Lanitis Andreas, Draganova Chrisina, Christodoulou Chris
Department of Computer Science and Engineering, Cyprus College, Nicosia, Cyprus.
IEEE Trans Syst Man Cybern B Cybern. 2004 Feb;34(1):621-8. doi: 10.1109/tsmcb.2003.817091.
We describe a quantitative evaluation of the performance of different classifiers in the task of automatic age estimation. In this context, we generate a statistical model of facial appearance, which is subsequently used as the basis for obtaining a compact parametric description of face images. The aim of our work is to design classifiers that accept the model-based representation of unseen images and produce an estimate of the age of the person in the corresponding face image. For this application, we have tested different classifiers: a classifier based on the use of quadratic functions for modeling the relationship between face model parameters and age, a shortest distance classifier, and artificial neural network based classifiers. We also describe variations to the basic method where we use age-specific and/or appearance specific age estimation methods.
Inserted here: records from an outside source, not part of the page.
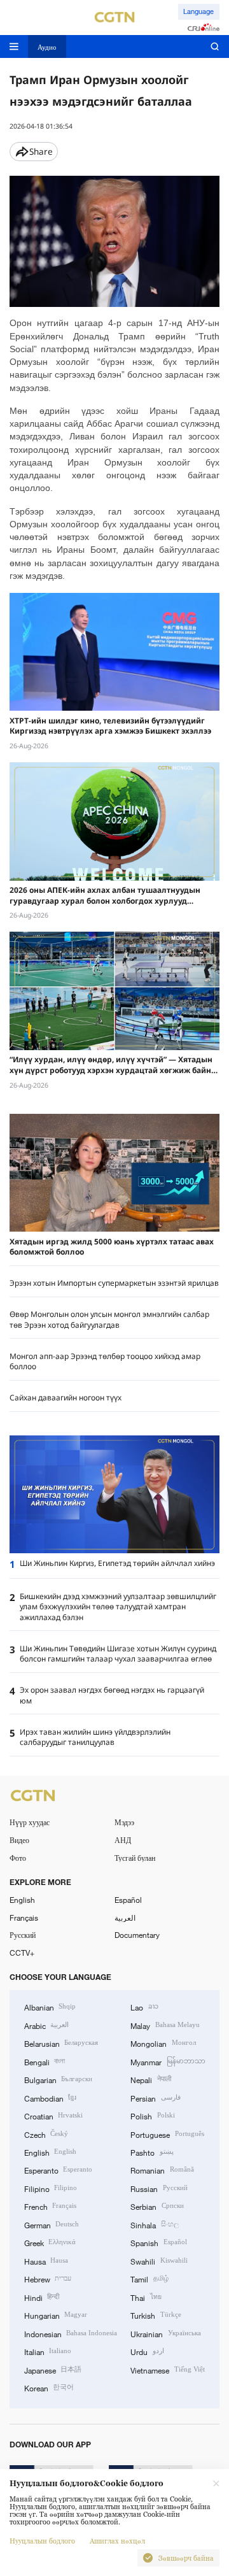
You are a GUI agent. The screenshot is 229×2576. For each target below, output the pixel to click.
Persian (155, 2097)
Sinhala (154, 2224)
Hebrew (47, 2278)
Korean (49, 2387)
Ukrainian (165, 2333)
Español (128, 1900)
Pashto (151, 2152)
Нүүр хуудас (30, 1822)
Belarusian (61, 2043)
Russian (158, 2188)
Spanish (158, 2242)
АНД (122, 1840)
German (51, 2224)
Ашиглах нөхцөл (117, 2541)
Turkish (155, 2315)
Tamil (149, 2278)
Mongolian (162, 2043)
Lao (144, 2006)
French (50, 2206)
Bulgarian (58, 2079)
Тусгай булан (134, 1858)
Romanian (161, 2169)
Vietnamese (167, 2369)
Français (24, 1917)
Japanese (52, 2369)
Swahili (158, 2260)
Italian (47, 2351)
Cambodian (50, 2097)
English (22, 1900)
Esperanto (58, 2169)
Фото (18, 1858)
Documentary (137, 1935)
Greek (50, 2242)
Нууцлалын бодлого (42, 2541)
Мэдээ (124, 1822)
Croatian (53, 2115)
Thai (145, 2297)
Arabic (46, 2025)
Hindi (41, 2297)
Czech (46, 2134)
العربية (124, 1917)
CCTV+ (22, 1952)
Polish (152, 2115)
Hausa (46, 2260)
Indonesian (70, 2333)
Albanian (50, 2006)
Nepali (150, 2079)
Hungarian (55, 2315)
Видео (19, 1840)
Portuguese (167, 2134)
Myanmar (167, 2061)
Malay (164, 2025)
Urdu (146, 2351)
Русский (23, 1935)
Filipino (50, 2188)
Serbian (156, 2206)
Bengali (44, 2061)
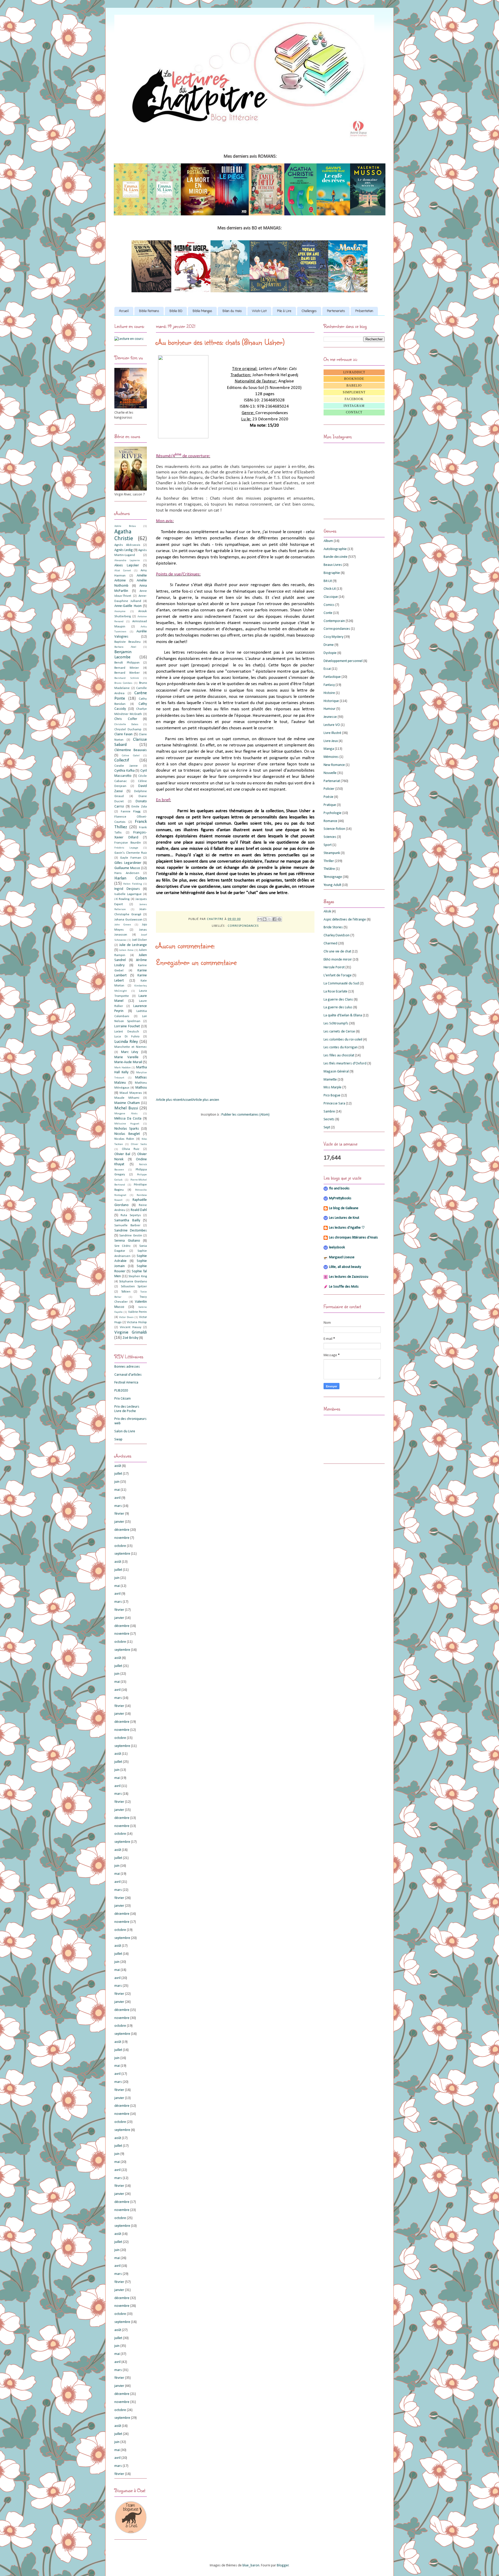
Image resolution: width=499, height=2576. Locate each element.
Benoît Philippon (127, 662)
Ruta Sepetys (131, 1215)
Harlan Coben (130, 878)
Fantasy (329, 685)
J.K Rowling (121, 899)
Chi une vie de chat (337, 951)
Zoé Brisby (130, 1338)
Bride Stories (333, 927)
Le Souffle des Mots (344, 1287)
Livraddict (354, 372)
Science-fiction (334, 829)
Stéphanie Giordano (133, 1281)
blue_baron (250, 2565)
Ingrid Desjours (127, 889)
In this context, we use age estimation classifiers for each age group and/or classifiers for different clusters of subjects within our training set. In those cases, part of the classification procedure is devoted to choosing the most appropriate classifier for the subject/age range in question, so that more accurate age estimates can be obtained. We also present comparative results concerning the performance of humans and computers in the task of age estimation. Our results indicate that machines can estimate the age of a person almost as reliably as humans.
我们描述了在自动年龄估计任务中对不同分类器性能的定量评估。在此背景下,我们生成了面部外观的统计模型,该模型随后被用作获取面部图像紧凑参数描述的基础。我们工作的目的是设计能够接受基于模型的未见图像表示并对相应面部图像中人物年龄进行估计的分类器。对于此应用,我们测试了不同的分类器:一种基于使用二次函数来建模面部模型参数与年龄之间关系的分类器、一种最短距离分类器以及基于人工神经网络的分类器。我们还描述了对基本方法的变体,即使用特定年龄和/或特定外观的年龄估计方法。在此背景下,我们针对每个年龄组使用年龄估计分类器和/或针对训练集中不同主体集群使用分类器。在这些情况下,部分分类过程致力于为相关的主体/年龄范围选择最合适的分类器,以便能够获得更准确的年龄估计。我们还给出了关于人类和计算机在年龄估计任务中性能的比较结果。我们的结果表明,机器在估计一个人的年龄方面几乎与人类一样可靠。